Kenya and Toyota Tsusho have reached an agreement to collaborate in crucial areas of the automotive industry.

1 minute, 54 seconds Read

Rebecca Miano, the Cabinet Secretary for Trade and Investment, has urged Toyota Tsusho, a Japan-based corporation, to increase the production of spare parts in Kenya. This comes after the CS signed agreements with the Japanese vehicle manufacturer to expand local markets. Miano challenged the firm to take advantage of Kenya’s strategic partnerships to boost the local manufacturing of components for the company’s assembling facility in Kenya.

”It is an opportune time that the Japanese conglomerate worked with Kenyan counterparts to develop the requisite capacity for the Kenyan-based facility’s enhanced operations, targeting the greater African Market under the Africa Continental Free Trade Agreement (AfCFTA), among other markets.,” The CS said.

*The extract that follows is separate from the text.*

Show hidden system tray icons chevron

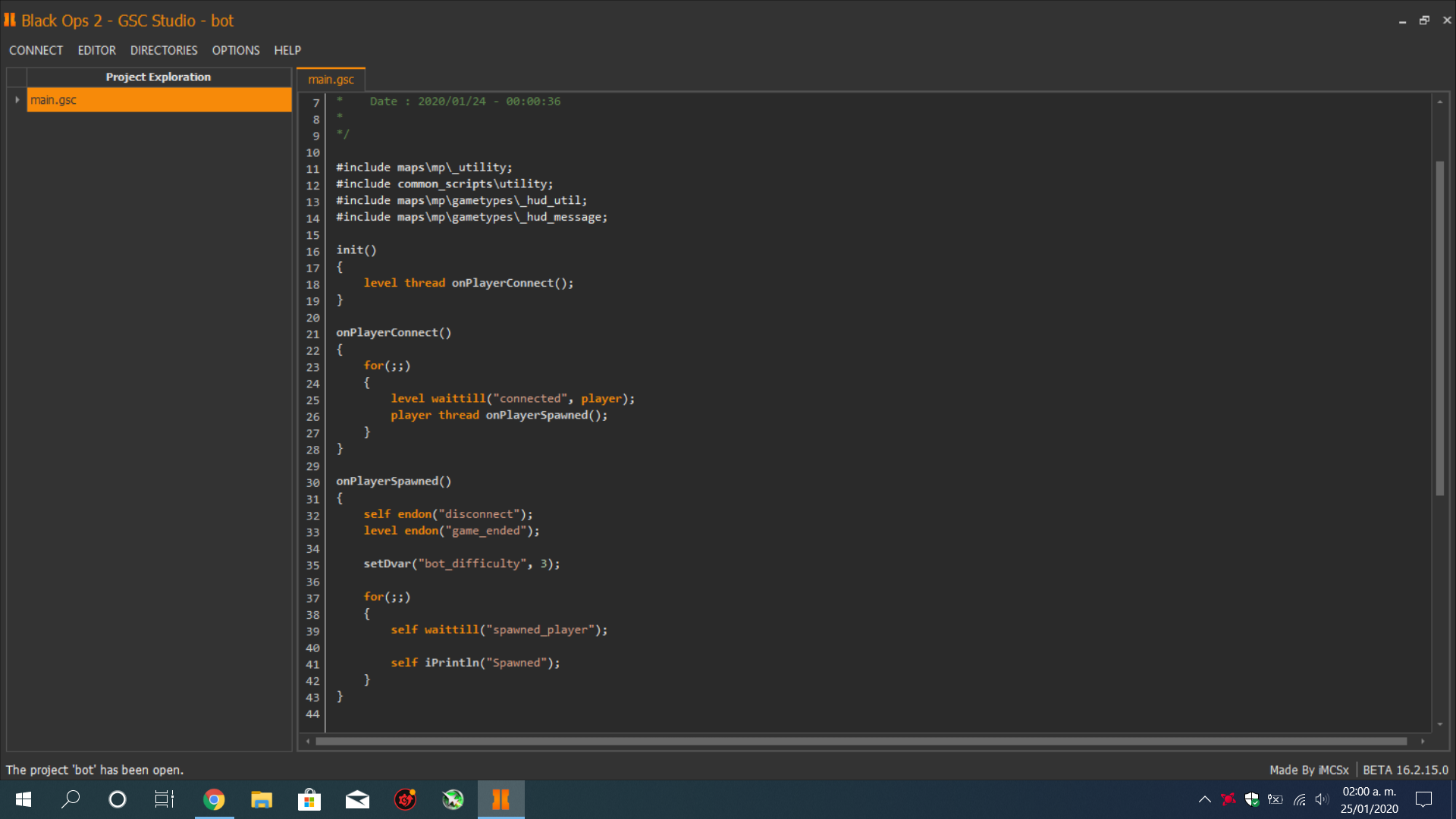[x=1204, y=799]
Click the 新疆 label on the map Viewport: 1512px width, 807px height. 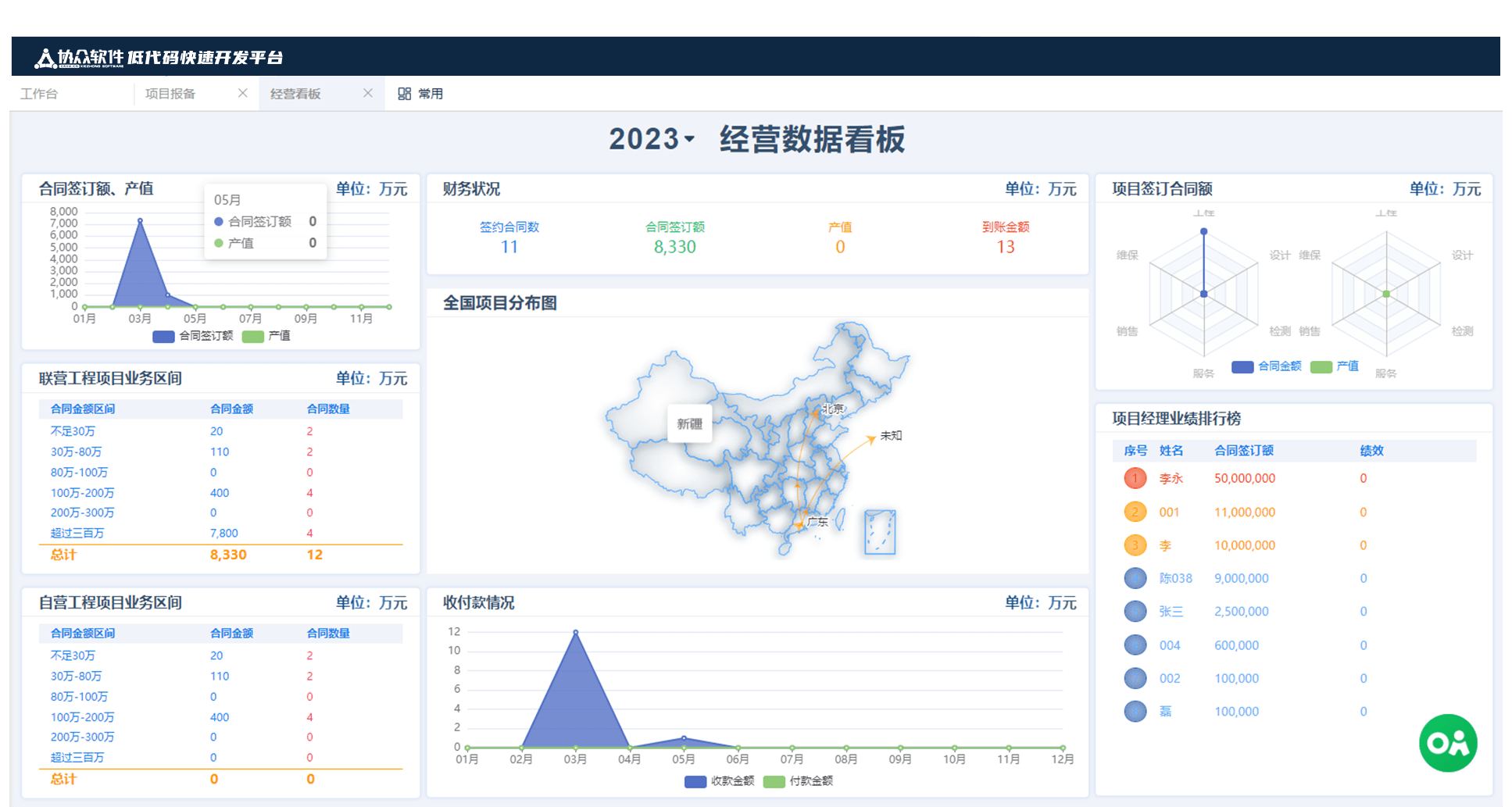pyautogui.click(x=689, y=423)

During the G7 Session of Trade Ministers in Sakai, Osaka, Japan, the Chief Secretary (CS) held a meeting with the top management of Toyota Tsusho Corporation. The CS and automotive industry stakeholders agreed to a National Automotive policy aimed at making Kenya the preferred destination for the industry. However, Toyota Tsusho management highlighted emerging industry trends and recommended that the development of the automotive bill and its regulations be done in close consultation with industry stakeholders.

The meeting noted with encouragement that Kenya has made milestones as an automotive assembly hub for the African region, supported by well-skilled manpower and the availability of assembling facilities.

It was resolved that the Corporation continue to work with the Ministry of Investments, Trade, and Industry to further its business interests in the African region and for the mutual benefit of the people of Kenya and Japan.

The meeting resolved that the finalization of the automotive bill and automotive regulations will be expedited in collaboration with the Industry stakeholders.

The bill and regulations will provide for End of Life Vehicle (ELV)recycling for both used cars and batteries, thus helping to raid the country of an otherwise growing menace of waste.

Currently, it is estimated that over 70,000 vehicles are lying in junkyards after coming to the end of their useful life.

The meeting resolved End of Life Vehicle (ELV)recycling should go hand in hand with a reduction in the age of second-hand vehicles to be allowed into Kenya, which in turn is anticipated to drive up demand for new vehicles and hence support local assembling with an attendant increase in job creation.